GIVEN INSTRUCTION:
Rewrite the stretch from the start of the lines through the line containing "(x=43, y=183)", putting "Command" wherever "Instruction" appears and leaving all else unchanged.

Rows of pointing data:
=-=-=
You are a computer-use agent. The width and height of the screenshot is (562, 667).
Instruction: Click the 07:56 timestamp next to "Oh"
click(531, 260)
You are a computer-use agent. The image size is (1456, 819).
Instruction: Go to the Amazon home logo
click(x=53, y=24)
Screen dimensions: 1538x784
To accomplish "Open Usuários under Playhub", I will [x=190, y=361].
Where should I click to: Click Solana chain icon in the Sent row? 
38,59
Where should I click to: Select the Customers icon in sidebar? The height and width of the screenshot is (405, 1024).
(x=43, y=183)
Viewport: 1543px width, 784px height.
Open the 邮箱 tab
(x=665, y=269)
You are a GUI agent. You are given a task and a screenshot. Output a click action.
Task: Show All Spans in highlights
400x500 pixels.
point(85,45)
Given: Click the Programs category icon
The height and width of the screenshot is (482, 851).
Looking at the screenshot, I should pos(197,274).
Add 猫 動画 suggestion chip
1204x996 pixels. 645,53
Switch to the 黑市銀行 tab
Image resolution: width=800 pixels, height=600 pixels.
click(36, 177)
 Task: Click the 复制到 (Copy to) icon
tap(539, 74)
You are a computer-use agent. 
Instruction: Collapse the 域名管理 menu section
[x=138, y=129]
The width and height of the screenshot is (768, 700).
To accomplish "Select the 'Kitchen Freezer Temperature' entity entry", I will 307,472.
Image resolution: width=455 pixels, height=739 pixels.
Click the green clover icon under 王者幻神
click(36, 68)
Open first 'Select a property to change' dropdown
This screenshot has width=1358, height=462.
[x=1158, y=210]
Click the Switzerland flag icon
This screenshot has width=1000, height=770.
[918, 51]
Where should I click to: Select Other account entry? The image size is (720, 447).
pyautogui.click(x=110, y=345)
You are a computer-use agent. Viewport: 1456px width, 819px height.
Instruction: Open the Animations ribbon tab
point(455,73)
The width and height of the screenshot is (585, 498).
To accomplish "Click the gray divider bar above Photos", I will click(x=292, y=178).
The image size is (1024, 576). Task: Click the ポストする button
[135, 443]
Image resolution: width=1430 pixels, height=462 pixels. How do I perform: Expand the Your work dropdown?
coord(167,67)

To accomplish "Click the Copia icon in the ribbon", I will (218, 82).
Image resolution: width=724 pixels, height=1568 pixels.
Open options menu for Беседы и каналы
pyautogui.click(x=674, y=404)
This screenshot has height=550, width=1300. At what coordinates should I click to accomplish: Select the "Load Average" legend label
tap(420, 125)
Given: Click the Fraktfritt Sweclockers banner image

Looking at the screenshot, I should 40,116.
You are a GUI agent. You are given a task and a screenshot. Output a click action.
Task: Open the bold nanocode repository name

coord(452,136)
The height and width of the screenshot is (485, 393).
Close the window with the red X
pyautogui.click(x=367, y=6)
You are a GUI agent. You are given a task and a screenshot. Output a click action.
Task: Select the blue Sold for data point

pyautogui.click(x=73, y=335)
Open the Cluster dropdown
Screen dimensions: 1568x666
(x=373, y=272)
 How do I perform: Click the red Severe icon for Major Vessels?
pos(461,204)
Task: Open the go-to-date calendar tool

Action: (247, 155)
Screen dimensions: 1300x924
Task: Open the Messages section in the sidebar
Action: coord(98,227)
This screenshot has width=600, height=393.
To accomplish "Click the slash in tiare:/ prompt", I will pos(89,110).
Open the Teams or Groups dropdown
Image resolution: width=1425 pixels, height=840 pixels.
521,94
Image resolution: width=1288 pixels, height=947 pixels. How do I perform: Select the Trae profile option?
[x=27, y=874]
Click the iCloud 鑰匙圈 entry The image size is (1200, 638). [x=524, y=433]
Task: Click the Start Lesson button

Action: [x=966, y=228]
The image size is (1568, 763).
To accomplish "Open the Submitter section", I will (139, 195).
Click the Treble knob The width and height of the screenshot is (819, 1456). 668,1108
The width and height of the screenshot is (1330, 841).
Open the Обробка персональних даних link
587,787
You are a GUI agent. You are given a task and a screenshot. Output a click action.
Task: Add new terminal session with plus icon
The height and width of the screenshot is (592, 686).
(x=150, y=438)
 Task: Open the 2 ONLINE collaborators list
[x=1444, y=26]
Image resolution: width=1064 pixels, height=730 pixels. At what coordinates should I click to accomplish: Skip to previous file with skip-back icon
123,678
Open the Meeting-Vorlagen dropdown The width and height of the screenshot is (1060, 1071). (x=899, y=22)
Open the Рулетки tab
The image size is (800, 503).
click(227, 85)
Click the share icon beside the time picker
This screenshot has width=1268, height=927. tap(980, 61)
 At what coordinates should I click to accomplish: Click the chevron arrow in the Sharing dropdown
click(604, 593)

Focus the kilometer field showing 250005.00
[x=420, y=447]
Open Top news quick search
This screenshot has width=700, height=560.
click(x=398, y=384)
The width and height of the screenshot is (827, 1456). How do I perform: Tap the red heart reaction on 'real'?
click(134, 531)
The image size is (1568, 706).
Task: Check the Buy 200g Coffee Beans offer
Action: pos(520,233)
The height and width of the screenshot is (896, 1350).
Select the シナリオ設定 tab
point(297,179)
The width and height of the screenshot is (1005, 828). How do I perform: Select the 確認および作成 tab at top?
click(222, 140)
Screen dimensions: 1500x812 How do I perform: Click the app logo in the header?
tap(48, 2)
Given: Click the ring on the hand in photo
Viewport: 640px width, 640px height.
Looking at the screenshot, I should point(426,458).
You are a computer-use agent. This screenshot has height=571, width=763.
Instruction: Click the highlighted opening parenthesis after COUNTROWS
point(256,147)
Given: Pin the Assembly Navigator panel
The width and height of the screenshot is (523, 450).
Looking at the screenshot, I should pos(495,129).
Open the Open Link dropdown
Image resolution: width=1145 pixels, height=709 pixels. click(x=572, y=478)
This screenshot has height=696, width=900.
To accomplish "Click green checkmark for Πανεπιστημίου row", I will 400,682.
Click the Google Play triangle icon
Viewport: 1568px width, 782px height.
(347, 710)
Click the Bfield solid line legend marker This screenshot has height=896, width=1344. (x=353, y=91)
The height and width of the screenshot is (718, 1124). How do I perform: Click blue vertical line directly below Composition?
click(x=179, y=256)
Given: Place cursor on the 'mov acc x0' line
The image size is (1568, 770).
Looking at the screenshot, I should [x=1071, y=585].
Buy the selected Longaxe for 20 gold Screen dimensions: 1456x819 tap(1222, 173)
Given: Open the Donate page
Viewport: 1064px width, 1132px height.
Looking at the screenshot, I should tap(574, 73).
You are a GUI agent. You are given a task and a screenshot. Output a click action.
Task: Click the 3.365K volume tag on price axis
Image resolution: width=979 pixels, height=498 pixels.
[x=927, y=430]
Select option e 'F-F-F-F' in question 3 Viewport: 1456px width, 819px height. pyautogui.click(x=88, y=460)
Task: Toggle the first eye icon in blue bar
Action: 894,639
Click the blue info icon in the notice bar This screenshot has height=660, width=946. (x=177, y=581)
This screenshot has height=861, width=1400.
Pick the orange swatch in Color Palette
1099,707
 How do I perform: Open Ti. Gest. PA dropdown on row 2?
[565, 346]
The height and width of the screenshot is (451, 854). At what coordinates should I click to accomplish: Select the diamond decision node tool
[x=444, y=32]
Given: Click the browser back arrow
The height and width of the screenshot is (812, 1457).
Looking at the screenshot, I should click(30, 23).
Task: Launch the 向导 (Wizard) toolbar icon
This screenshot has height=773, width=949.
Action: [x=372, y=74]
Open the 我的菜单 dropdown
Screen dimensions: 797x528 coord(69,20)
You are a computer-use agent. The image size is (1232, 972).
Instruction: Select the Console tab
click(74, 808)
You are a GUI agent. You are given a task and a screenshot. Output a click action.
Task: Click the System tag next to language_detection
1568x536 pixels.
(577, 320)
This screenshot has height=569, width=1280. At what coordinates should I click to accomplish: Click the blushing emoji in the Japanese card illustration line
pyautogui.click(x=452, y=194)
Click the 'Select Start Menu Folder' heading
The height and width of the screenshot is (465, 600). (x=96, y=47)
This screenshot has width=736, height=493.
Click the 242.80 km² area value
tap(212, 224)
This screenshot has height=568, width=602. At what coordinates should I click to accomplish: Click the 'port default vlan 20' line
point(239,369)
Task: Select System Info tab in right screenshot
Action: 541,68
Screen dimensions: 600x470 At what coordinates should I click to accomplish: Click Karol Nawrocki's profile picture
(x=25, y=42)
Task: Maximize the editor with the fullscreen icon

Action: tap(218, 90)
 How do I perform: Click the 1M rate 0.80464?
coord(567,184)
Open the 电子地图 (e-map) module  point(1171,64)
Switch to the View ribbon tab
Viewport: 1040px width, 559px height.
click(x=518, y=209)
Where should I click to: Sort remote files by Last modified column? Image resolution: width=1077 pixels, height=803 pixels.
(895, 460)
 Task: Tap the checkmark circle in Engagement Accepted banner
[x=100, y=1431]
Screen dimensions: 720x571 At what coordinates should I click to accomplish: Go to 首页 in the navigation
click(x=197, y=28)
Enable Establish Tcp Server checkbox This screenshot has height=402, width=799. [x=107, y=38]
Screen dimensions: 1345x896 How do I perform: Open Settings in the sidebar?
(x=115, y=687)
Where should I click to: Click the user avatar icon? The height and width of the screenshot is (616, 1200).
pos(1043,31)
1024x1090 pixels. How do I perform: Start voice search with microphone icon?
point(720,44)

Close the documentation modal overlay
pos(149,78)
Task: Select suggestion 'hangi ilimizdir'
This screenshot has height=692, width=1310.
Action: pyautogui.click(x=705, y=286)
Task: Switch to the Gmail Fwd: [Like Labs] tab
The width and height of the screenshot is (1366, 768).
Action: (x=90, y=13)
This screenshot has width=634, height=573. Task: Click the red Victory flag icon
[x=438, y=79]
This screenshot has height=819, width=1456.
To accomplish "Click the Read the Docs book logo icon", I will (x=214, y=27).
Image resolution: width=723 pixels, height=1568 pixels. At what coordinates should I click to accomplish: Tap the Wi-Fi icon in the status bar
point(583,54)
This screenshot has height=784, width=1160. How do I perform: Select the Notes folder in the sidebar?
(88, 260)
=-=-=
RESPONSE TO THE TASK:
You are a computer-use agent. The width and height of the screenshot is (562, 667).
Command: Click the 07:56 timestamp next to "Oh"
click(531, 260)
You are a computer-use agent. The image size is (1456, 819).
Command: Go to the Amazon home logo
click(x=53, y=24)
Screen dimensions: 1538x784
To accomplish "Open Usuários under Playhub", I will [x=190, y=361].
Where should I click to: Click Solana chain icon in the Sent row? 
38,59
Where should I click to: Select the Customers icon in sidebar? The height and width of the screenshot is (405, 1024).
(x=43, y=183)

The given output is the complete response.